# Creating Sub Folders Within main folders in Finder



## jimbridger (Sep 21, 2007)

I've tried to create a subfolder under a main folder in my Documents within the Finder window wanting the subfolder to fit below the main folder I select. However, I select the main folder and then go up to the top of my finder window and click on create new folder. The new folder is then put under the main Finder structure not the folder I had clicked on. In the Windows XP environment once you click on a main folder and then select create a new folder it nests the subfolder below the folder you had chosen. I have to believe there is a way to do the same with Mac. Any ideas out there?


----------



## DeltaMac (Sep 21, 2007)

Yes, you can make sub-folders easily, but not the same way that you do with Windows. (Macs don't normally refer to sub-folders, but you can call them that if you like  )
1. Double-click the folder where you want to add a folder, and make a folder directly in that folder.
2. Make a folder, and drag it to the folder where you want it.
3. Drag an already-existing folder into your chosen folder.

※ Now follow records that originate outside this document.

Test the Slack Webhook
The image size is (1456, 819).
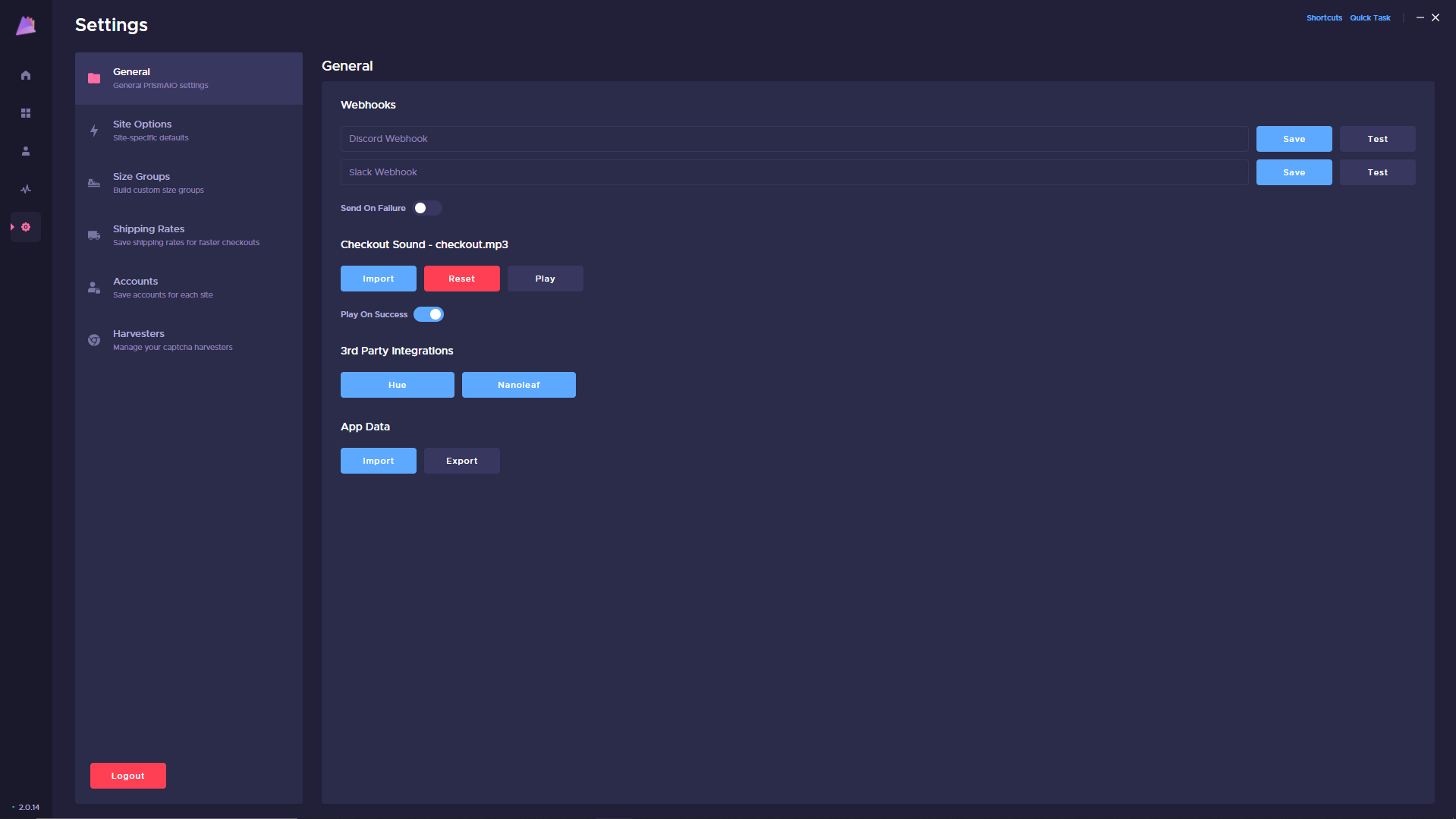1377,172
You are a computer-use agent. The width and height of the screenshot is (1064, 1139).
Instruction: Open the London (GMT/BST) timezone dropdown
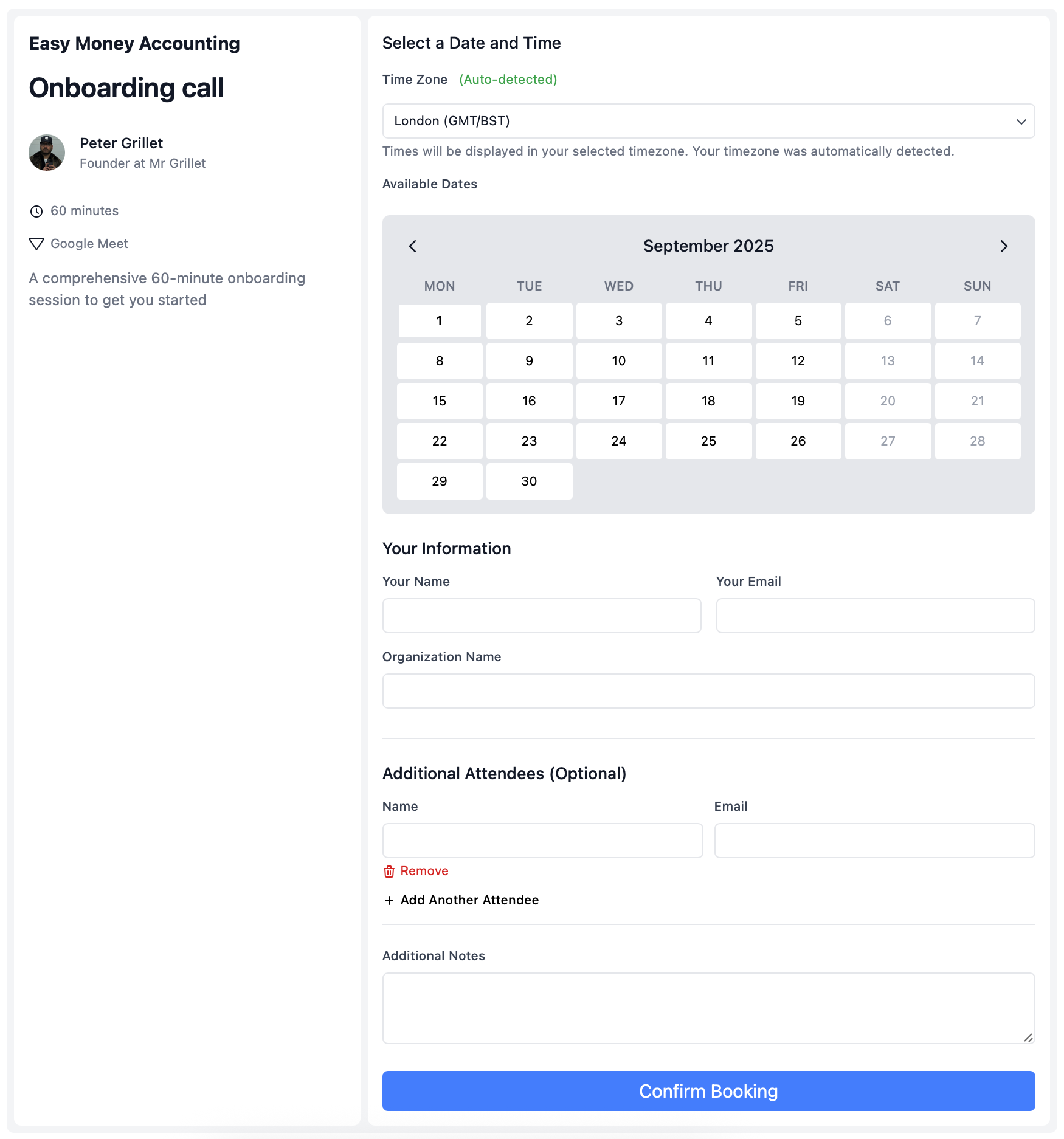point(708,121)
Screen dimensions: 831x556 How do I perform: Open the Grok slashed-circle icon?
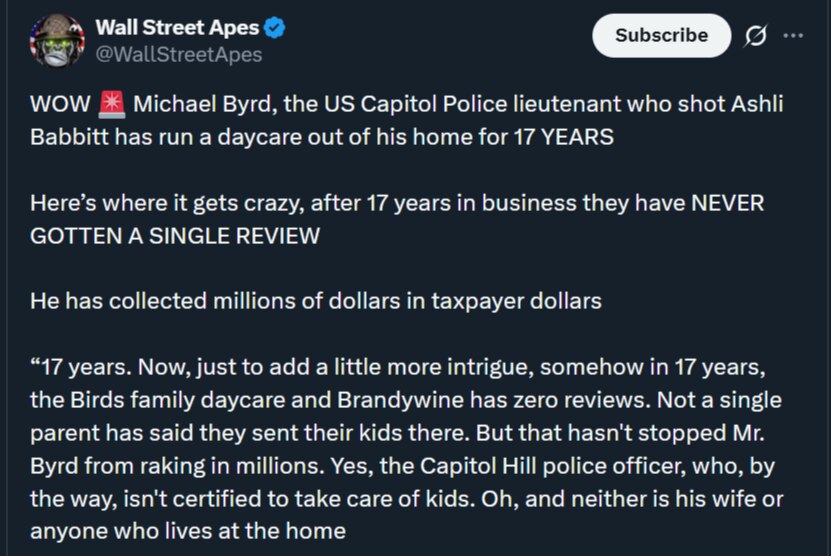pyautogui.click(x=756, y=35)
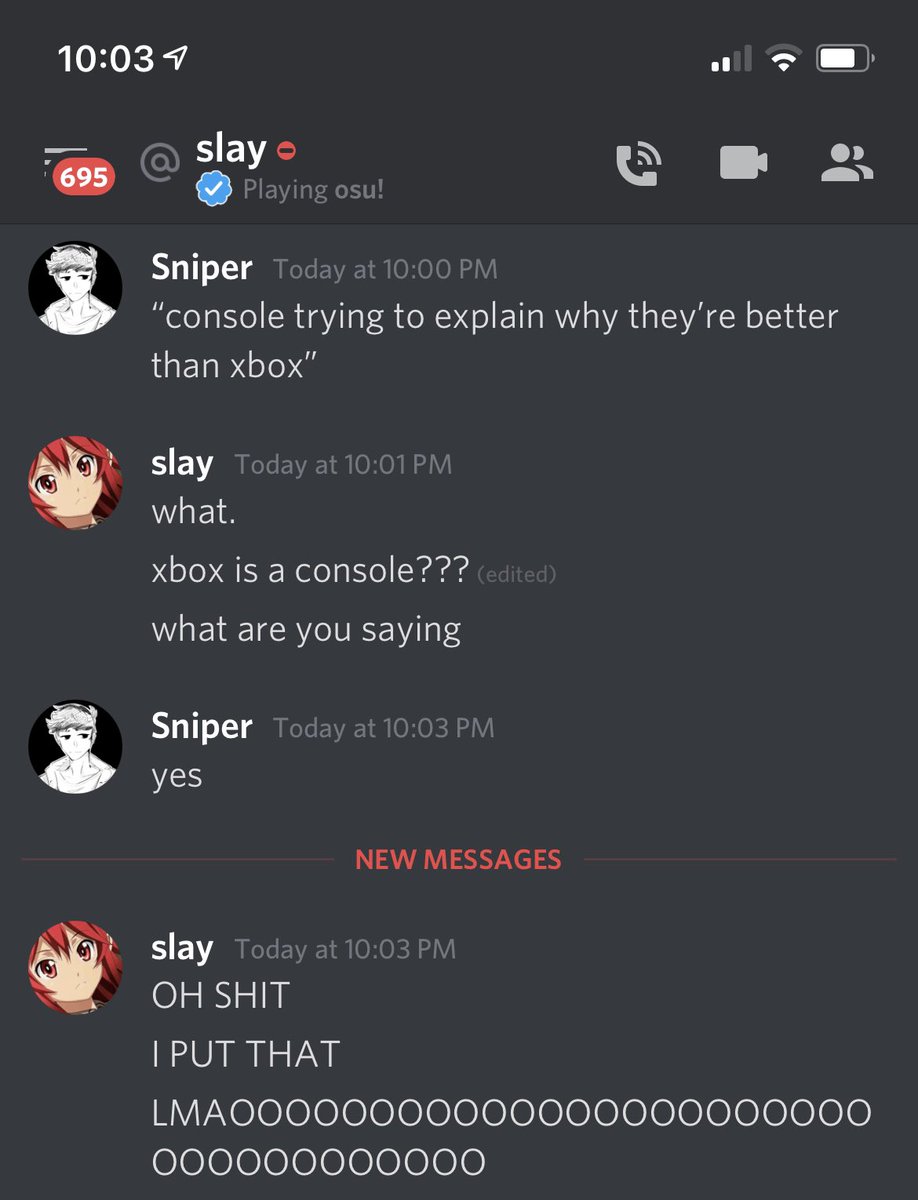Open the members list icon
The width and height of the screenshot is (918, 1200).
tap(847, 162)
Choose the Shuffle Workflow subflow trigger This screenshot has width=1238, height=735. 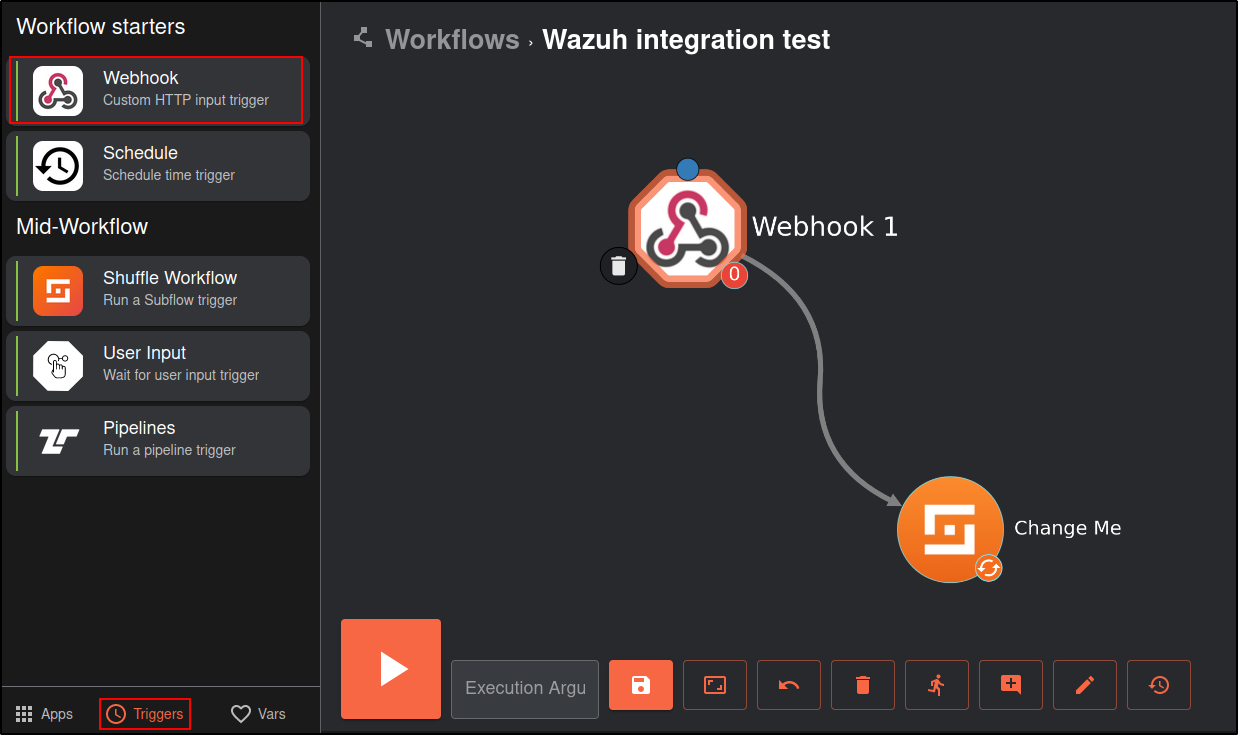[x=157, y=290]
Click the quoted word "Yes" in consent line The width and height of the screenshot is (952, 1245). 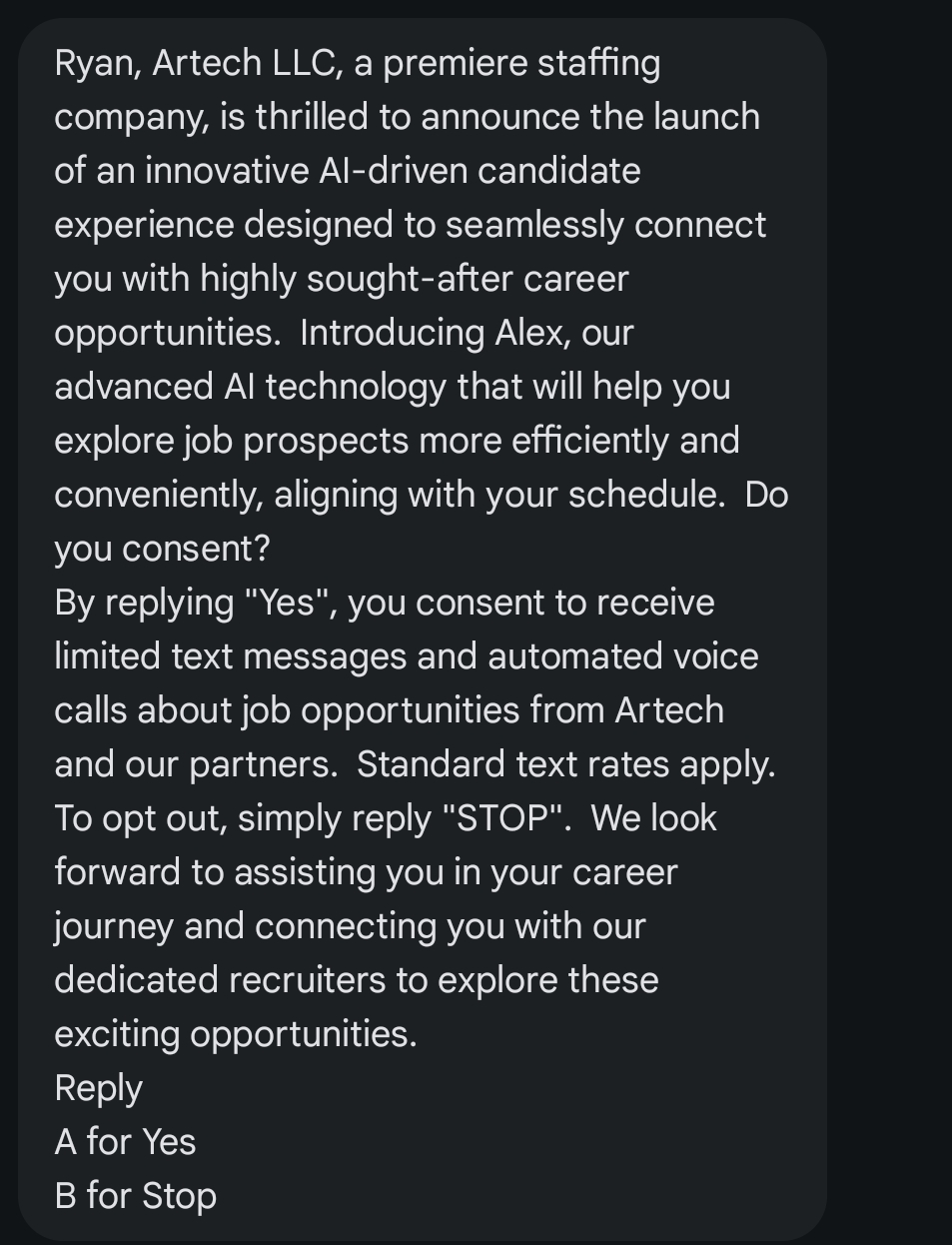click(x=288, y=603)
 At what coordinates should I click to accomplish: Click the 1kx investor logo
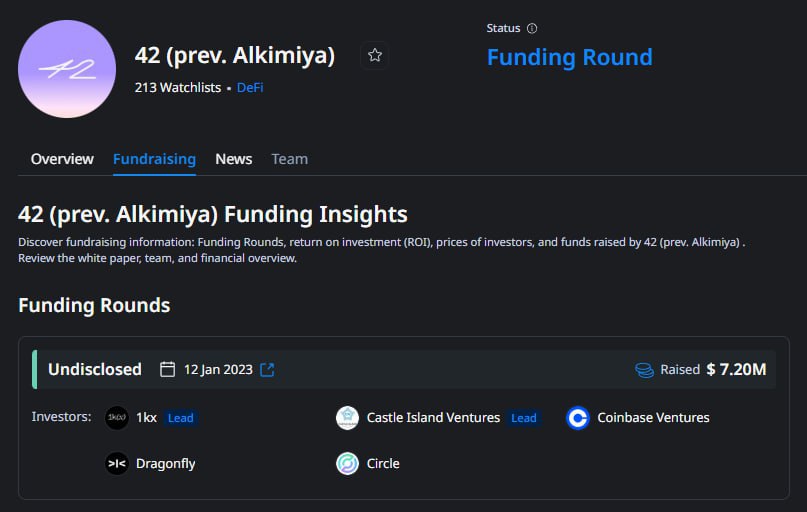click(x=117, y=417)
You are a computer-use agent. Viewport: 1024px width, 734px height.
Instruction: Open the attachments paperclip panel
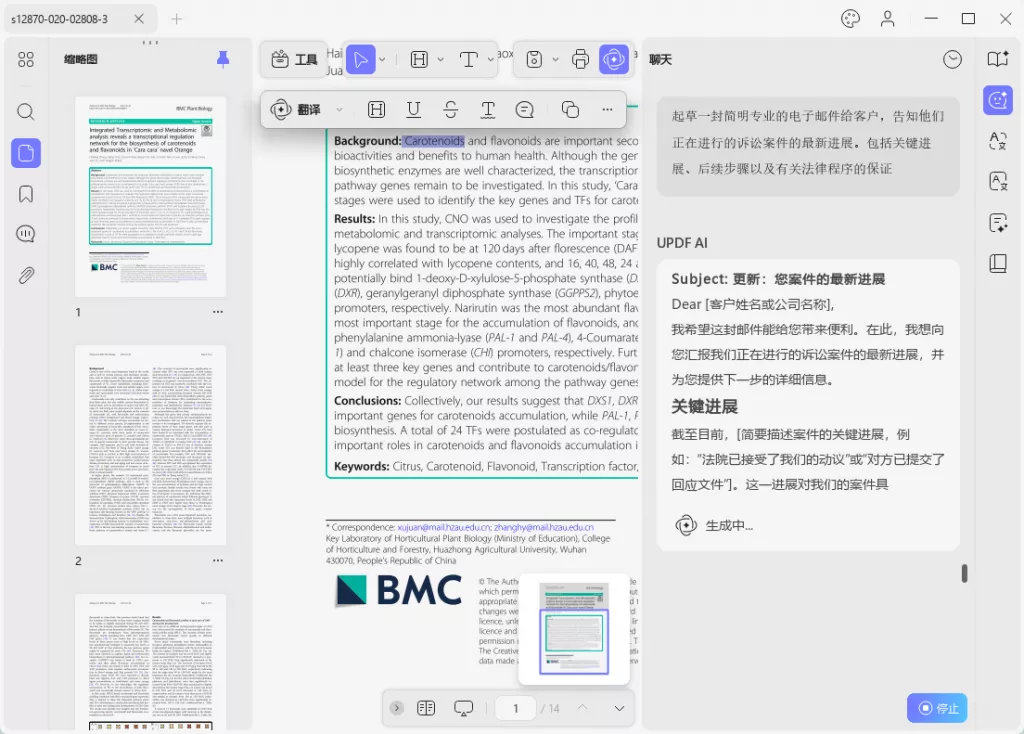[26, 276]
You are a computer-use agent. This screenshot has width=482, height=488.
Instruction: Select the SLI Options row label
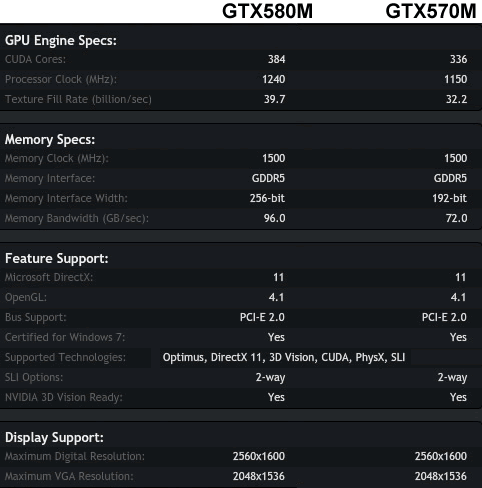point(34,377)
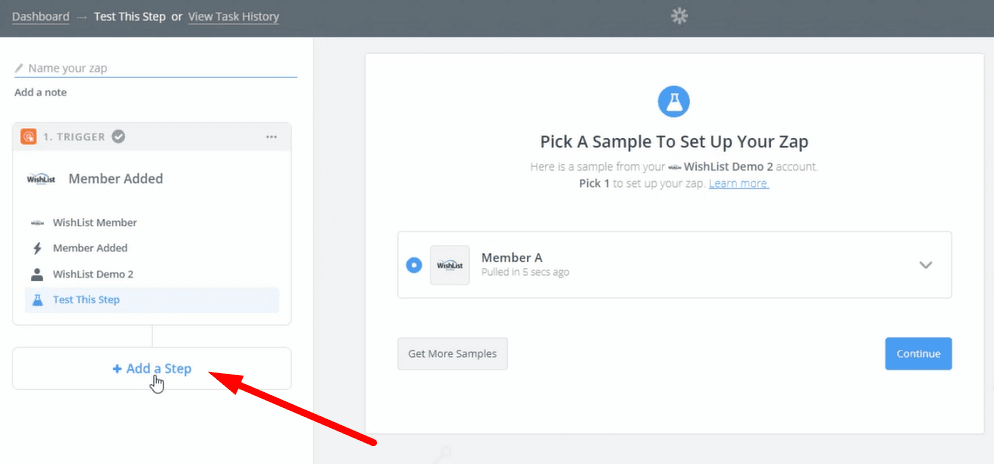994x464 pixels.
Task: Select the Member A radio button
Action: pyautogui.click(x=414, y=264)
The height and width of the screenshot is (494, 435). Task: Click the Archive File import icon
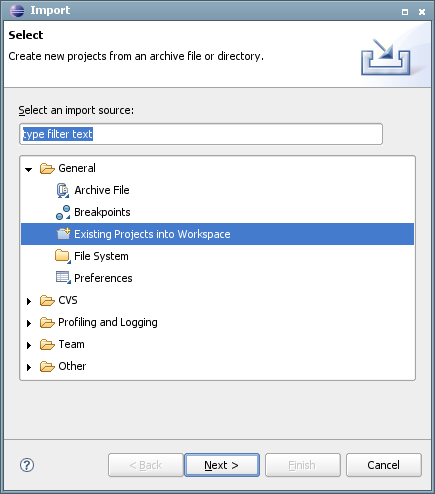[63, 190]
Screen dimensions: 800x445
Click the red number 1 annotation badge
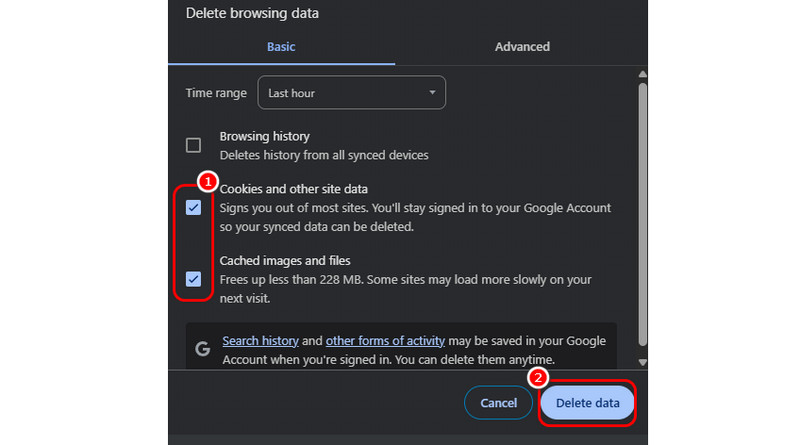[x=205, y=182]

That folder will take its place in the folder hierarchy with no action on your part, other than putting the folder where you want it.
plus, probably a dozen or more ways to accomplish this through the finder, choose your favorite; or use some of the Finder mod utilities that provide extensions to working with files/folders (but sometimes complicates a simple task)


----------



## jimbridger (Sep 21, 2007)

Thanks for the details.


----------